The September issue of the official medical journal of the American Society of Plastic Surgeons (ASPS) has reported that hysterectomy and panniculectomy - the removal of hanging abdominal fat and skin - may be done at the same surgery.
Cosmetic and gynecological surgeries are commonly performed together at some hospitals. However, surgeons are concerned that performing panniculectomy and hysterectomy together because of the possiblity of increase in the risk of complications.
New studies reveal that there is a similar complication rate between women who chose to undergo a combined panniculectomy and hysterectomy as compared to those who had hysterectomy alone.
Further, the research revealed that:
- Patients undergoing hysterectomy and panniculectomy were more likely to be obese, to have diabetes, and to have a history of heart or lung disease.
- Overall, women undergoing hysterectomy plus panniculectomy had a higher rate of blood clot-related complications called venous thromboembolism (VTE): three percent versus one percent. Women in the combined group were also more likely to stay in the hospital for three days or longer.
- Comparing the matched groups of patients with similar characteristics, the researchers found no significant difference in VTE risk. There was also no difference in wound complications, surgical site infections, medical complications, or total complication rate.
- The difference in length of hospital stay remained significant. Women undergoing hysterectomy plus panniculectomy were twice as likely to spend at least three days in the hospital.

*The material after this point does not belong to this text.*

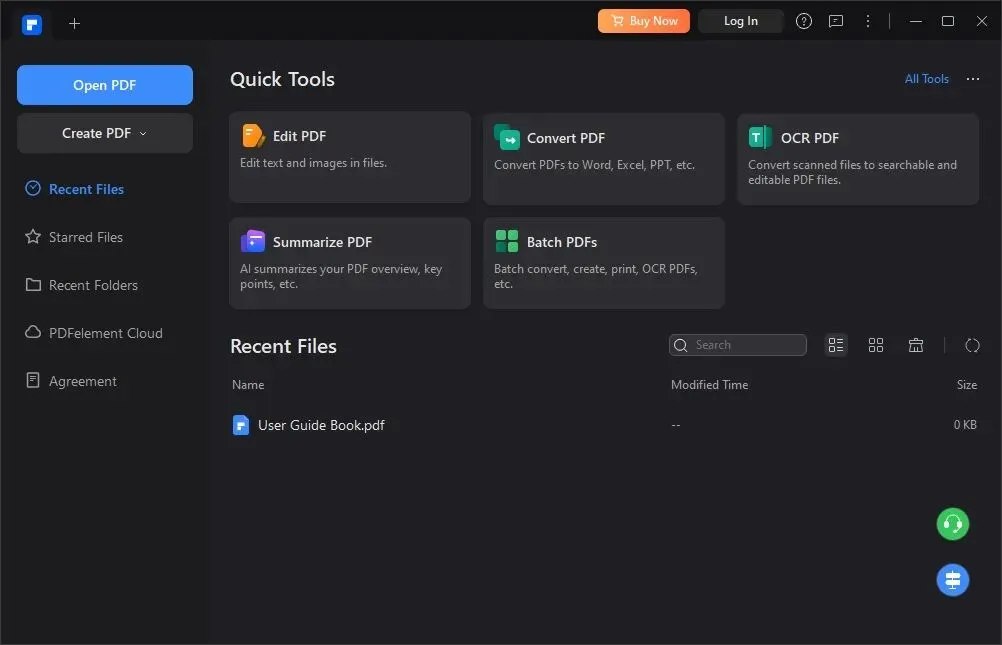
Task: Open the Quick Tools more options ellipsis
Action: tap(973, 79)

According to lead author Dr. Antonio Jorge Forte who performed the research at the Yale School of Medicine:
This is among the best evidence to date regarding 30-day risk profiles, and the data suggests that the complication rates are comparable for patients undergoing combined hysterectomy and panniculectomy versus hysterectomy alone. In other words, patients may elect to benefit from the convenience of multiple procedures in a single stage associated with the peace of mind of documented safety.
The new study supports the safety of this combined approach. However, these patients should be counseled to expect to stay longer in the hospital after combined procedures. Our findings do not end the conversation about risks associated with combined procedures, but provide more data to help patients and providers make informed decisions.